*** Opening of MATERIAL FOR THIS TASK ***
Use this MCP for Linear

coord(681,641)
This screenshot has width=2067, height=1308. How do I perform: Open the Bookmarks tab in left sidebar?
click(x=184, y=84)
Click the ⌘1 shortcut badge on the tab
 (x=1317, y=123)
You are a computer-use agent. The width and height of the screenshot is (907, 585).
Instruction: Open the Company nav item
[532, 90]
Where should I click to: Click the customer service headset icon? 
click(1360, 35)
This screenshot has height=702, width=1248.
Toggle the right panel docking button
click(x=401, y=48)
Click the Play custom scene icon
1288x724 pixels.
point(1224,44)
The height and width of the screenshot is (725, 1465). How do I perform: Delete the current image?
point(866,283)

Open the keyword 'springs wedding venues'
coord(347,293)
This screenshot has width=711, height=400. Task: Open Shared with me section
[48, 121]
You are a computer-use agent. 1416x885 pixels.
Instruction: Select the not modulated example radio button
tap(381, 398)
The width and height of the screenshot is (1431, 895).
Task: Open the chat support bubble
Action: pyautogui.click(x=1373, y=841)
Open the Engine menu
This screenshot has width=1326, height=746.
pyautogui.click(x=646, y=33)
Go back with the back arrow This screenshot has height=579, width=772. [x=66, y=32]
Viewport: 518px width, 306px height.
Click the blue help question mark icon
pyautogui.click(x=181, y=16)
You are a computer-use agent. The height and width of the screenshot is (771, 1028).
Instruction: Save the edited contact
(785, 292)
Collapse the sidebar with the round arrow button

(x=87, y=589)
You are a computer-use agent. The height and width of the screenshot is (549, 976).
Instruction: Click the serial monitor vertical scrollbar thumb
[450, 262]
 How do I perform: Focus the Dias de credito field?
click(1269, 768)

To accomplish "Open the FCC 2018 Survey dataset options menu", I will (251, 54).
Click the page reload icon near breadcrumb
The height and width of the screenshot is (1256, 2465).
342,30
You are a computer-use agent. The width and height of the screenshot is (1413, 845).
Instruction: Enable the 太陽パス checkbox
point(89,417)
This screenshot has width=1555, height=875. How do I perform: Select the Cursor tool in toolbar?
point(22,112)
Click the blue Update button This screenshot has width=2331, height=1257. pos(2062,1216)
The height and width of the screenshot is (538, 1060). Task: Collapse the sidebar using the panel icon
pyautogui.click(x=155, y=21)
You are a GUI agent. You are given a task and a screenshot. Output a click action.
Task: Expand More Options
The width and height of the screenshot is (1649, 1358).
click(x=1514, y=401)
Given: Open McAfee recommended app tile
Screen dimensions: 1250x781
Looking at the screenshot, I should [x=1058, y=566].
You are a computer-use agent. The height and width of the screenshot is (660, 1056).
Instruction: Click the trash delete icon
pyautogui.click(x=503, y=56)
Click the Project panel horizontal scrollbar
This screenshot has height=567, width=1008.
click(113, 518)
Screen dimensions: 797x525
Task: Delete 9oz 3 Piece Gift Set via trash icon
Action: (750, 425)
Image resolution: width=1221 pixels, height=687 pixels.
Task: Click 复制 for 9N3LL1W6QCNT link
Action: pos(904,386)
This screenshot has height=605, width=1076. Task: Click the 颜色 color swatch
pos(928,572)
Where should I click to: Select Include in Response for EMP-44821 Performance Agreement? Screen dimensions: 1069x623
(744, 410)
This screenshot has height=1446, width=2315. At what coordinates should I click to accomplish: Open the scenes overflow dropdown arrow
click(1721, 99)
*** Close of MATERIAL FOR THIS TASK ***
From the line that has "Where should I click to: Click" through the line that has "You are a computer-use agent. 1416x885", copy every line exactly as it appears above, and leave out all others.

Where should I click to: Click the customer service headset icon? 
click(1360, 35)
This screenshot has height=702, width=1248.
Toggle the right panel docking button
click(x=401, y=48)
Click the Play custom scene icon
1288x724 pixels.
point(1224,44)
The height and width of the screenshot is (725, 1465). How do I perform: Delete the current image?
point(866,283)

Open the keyword 'springs wedding venues'
coord(347,293)
This screenshot has width=711, height=400. Task: Open Shared with me section
[48, 121]
You are a computer-use agent. 1416x885 pixels.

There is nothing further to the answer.